His eldest son and heir’s urn was also interred during the same ceremony three tendays ago, but few found it advisable to halt before Garan Takyeo’s deep-carved name and the dates of his brief reign—less than a moon-cycle, hardly worth celebrating. After all, there was a new Emperor; the warlord of Garan had left his land well provided for in that respect.
It was considered unwise, as well as impolitic, to linger before the new Emperor’s brotherly predecessor. After all, even the strictest filial mourning was done.
Still fewer visitors paused before Garan Takyeo’s wife, the Khir princess resting so far from her ancestors. Yet her shade had the most faithful caller, for every day a slight noblewoman, at first in deep pale mourning but afterward with a single unbleached armband denoting an unwillingness to turn her grief loose, paused before Garan Tamuron’s tomb to offer respects, paused for a longer while before Garan Takyeo’s, and lingered long before the stone wall holding the urn of Ashan Mahara.
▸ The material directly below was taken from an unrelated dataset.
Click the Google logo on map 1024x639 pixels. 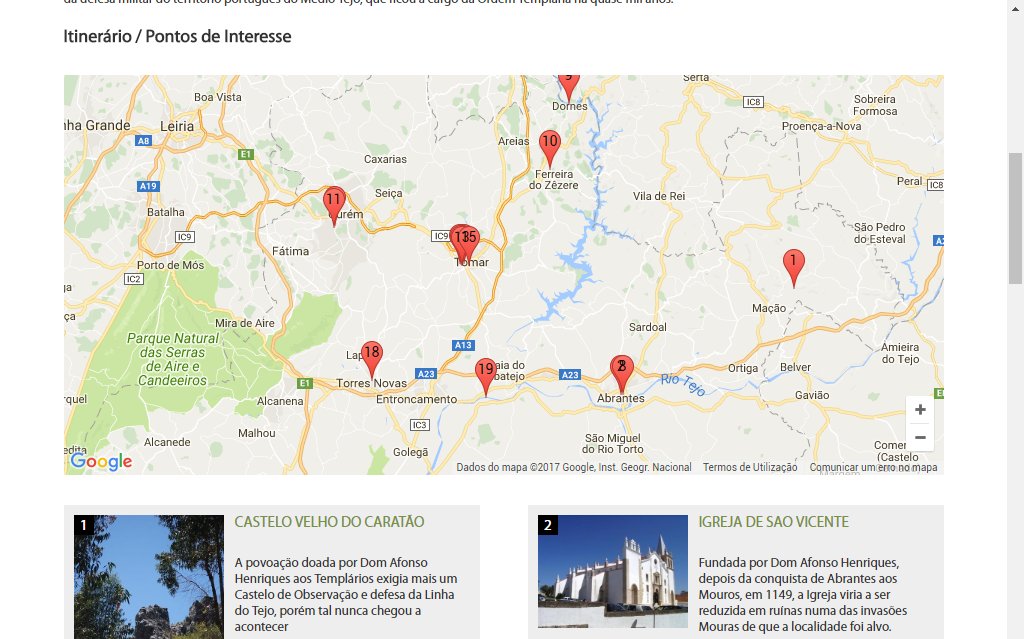click(101, 462)
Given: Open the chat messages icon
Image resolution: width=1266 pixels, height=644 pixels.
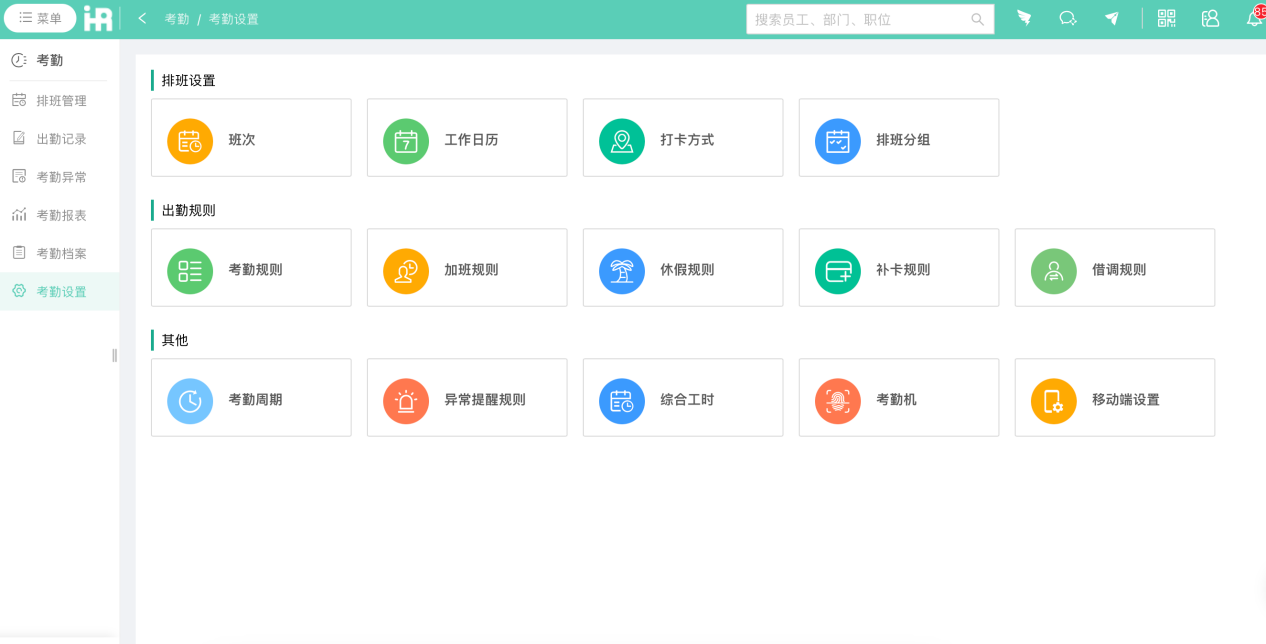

It was there, bareheaded under the glare, that Komor Yala bowed thrice with her hands together and settled to pray.
The man accompanying her, broad-shouldered in the black tunic Shan noblemen preferred, gave only the token offerings at the old Emperor’s tomb, spent twice the time before the eldest son’s, and bowed thrice with impeccable politeness before the grave-shrine of the Khir princess before retreating to the shade of a fringeleaf tree near the wall. His gaze, dark and hungry, rested upon Komor Yala, and after a short while he spoke a curt word to send the kaburei to hold a cup-shaped shelter of taut-stretched, oiled cloth over her lady. The sunbell was crimson, that shade of luck and wealth, a bright blood-clot against white stone.
Such an infringement upon her prayers did not discommode the noblewoman. In fact, she hardly seemed to notice it, and endured the sunbell’s tiny, wobbling shade.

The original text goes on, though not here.